First properly investigated aviation accident

The 1912 Brooklands Flanders Monoplane crash was the first aviation accident in which an investigation was made into the cause of the accident and a report subsequently published, thus marking the start of aviation accident investigation worldwide. A Flanders F.3 Monoplane crashed at Brooklands, Surrey, United Kingdom, killing the pilot and his passenger. The cause was determined to be pilot error.

==Aircraft==
The accident aircraft was a Flanders F.3 Monoplane. It was powered by a 60 hp Green D.4 engine.

==Accident==
On 13 May 1912, the aircraft took off from Brooklands Aerodrome with the pilot and a passenger on board. Two circuits of the aerodrome were flown before the aircraft was seen to side-slip, stall and crash from an altitude of 200 ft.
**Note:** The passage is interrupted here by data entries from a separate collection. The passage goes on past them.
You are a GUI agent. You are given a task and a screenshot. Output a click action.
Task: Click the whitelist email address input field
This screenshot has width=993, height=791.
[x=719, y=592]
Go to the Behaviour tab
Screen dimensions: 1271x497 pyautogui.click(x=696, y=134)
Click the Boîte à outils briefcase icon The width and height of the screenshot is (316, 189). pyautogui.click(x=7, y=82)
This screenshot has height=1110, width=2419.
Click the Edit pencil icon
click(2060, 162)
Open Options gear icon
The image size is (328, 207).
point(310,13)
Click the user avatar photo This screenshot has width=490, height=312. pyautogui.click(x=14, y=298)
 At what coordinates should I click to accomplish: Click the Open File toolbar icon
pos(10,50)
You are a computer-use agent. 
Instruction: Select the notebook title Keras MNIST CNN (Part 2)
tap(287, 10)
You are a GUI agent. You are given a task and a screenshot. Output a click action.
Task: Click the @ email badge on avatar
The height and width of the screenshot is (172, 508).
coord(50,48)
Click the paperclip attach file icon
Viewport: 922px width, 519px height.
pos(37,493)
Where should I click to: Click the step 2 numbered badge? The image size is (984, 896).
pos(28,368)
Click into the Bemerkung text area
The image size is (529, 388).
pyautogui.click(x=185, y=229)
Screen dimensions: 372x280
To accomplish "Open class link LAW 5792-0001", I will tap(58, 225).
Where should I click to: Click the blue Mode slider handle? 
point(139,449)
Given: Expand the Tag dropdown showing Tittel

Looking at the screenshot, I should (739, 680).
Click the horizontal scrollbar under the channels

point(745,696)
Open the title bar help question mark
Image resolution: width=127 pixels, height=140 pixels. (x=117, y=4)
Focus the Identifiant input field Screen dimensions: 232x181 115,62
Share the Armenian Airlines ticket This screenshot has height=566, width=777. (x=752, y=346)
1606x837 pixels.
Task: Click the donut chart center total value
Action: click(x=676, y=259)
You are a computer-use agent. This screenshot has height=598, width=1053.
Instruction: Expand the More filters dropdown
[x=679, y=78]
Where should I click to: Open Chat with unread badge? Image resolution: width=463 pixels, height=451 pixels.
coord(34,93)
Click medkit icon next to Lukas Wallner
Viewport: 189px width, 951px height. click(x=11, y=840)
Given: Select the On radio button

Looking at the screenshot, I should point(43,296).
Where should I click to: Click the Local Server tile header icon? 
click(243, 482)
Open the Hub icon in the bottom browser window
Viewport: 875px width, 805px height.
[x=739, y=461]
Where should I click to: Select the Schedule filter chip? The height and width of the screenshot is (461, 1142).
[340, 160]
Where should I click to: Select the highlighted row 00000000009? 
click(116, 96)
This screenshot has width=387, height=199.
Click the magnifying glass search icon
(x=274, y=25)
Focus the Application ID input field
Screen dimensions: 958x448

The pilot was thrown clear, but the passenger remained in the wrecked aircraft, which caught fire. Both were killed. The aircraft had been flying in a tail-low attitude before the turn was initiated. The accident was witnessed by a crowd of about 200 people. A Coroner's inquest was held in Weybridge. The jury returned verdicts of "accidental death" in both cases.

==Investigation==
The accident was investigated by the Public Safety and Accidents Investigation Committee of the Royal Aero Club. The committee had been established on 27 February 1912. The cause was determined to be pilot error. The committee published its report on 4 June 1912 and recommended that the main committee of the Royal Aero Club publish the report in extenso. Thus the first report into an aviation accident was published in Flight on 8 June, marking the start of the science of aviation accident investigation. The report established a format of facts, analysis, conclusions and recommendations that is still in use a century later.